* **Your assignment**:
Set down, exactly, every line from the top of the listing through the one holding "Given: Click the CASINO 카지노 banner thumbnail".
───── Entries provided ─────
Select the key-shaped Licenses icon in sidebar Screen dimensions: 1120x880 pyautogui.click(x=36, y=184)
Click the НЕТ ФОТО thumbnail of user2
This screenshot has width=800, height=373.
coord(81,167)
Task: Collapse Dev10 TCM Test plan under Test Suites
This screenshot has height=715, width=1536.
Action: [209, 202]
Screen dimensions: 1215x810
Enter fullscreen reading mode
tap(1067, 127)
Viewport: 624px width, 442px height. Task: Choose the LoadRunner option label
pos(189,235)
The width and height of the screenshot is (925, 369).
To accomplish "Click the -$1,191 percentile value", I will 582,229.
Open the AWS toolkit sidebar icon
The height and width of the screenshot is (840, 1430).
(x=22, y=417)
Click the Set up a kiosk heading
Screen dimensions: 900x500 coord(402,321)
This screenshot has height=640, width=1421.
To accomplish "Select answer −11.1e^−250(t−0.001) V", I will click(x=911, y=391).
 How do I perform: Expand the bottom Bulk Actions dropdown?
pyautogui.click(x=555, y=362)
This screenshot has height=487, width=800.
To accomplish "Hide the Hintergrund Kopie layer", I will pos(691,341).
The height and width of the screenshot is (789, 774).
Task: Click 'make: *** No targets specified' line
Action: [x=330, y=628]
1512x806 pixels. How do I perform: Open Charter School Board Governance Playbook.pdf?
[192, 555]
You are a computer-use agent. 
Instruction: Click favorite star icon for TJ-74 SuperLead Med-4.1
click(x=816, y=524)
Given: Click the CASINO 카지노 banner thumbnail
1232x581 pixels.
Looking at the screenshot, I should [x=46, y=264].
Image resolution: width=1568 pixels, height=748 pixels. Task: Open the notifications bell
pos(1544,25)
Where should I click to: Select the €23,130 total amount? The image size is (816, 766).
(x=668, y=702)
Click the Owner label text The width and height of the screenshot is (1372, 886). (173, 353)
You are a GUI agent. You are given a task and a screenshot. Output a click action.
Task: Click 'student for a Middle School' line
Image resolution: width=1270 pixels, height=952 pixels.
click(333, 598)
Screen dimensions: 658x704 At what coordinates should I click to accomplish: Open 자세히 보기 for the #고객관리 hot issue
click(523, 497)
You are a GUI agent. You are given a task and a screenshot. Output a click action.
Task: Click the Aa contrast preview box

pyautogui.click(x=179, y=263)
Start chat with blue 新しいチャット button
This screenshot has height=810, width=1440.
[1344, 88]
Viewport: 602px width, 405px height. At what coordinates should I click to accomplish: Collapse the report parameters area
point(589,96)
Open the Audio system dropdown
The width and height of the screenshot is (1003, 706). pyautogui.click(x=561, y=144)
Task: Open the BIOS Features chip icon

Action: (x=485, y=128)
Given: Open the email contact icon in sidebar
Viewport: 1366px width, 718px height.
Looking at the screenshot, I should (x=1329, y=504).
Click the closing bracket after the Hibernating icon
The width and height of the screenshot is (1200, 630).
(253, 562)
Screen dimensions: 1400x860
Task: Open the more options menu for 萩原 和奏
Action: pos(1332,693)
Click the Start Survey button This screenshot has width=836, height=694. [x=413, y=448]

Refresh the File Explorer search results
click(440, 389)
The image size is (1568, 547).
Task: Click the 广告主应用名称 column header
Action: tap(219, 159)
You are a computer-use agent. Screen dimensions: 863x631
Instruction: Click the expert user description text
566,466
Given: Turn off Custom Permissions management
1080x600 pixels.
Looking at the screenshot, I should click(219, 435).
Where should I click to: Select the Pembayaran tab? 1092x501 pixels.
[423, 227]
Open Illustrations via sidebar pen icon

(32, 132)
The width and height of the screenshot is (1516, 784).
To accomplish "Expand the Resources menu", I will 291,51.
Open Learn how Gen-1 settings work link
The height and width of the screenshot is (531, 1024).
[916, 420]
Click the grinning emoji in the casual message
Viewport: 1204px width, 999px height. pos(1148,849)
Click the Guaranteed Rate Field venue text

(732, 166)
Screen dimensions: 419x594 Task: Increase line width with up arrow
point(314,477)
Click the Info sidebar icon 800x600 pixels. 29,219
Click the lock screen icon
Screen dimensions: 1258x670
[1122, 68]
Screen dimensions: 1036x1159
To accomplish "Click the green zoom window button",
─────
* **Answer to the problem**:
Select the key-shaped Licenses icon in sidebar Screen dimensions: 1120x880 pyautogui.click(x=36, y=184)
Click the НЕТ ФОТО thumbnail of user2
This screenshot has width=800, height=373.
coord(81,167)
Task: Collapse Dev10 TCM Test plan under Test Suites
This screenshot has height=715, width=1536.
Action: [209, 202]
Screen dimensions: 1215x810
Enter fullscreen reading mode
tap(1067, 127)
Viewport: 624px width, 442px height. Task: Choose the LoadRunner option label
pos(189,235)
The width and height of the screenshot is (925, 369).
To accomplish "Click the -$1,191 percentile value", I will 582,229.
Open the AWS toolkit sidebar icon
The height and width of the screenshot is (840, 1430).
(x=22, y=417)
Click the Set up a kiosk heading
Screen dimensions: 900x500 coord(402,321)
This screenshot has height=640, width=1421.
To accomplish "Select answer −11.1e^−250(t−0.001) V", I will click(x=911, y=391).
 How do I perform: Expand the bottom Bulk Actions dropdown?
pyautogui.click(x=555, y=362)
This screenshot has height=487, width=800.
To accomplish "Hide the Hintergrund Kopie layer", I will pos(691,341).
The height and width of the screenshot is (789, 774).
Task: Click 'make: *** No targets specified' line
Action: [x=330, y=628]
1512x806 pixels. How do I perform: Open Charter School Board Governance Playbook.pdf?
[192, 555]
You are a computer-use agent. 
Instruction: Click favorite star icon for TJ-74 SuperLead Med-4.1
click(x=816, y=524)
Given: Click the CASINO 카지노 banner thumbnail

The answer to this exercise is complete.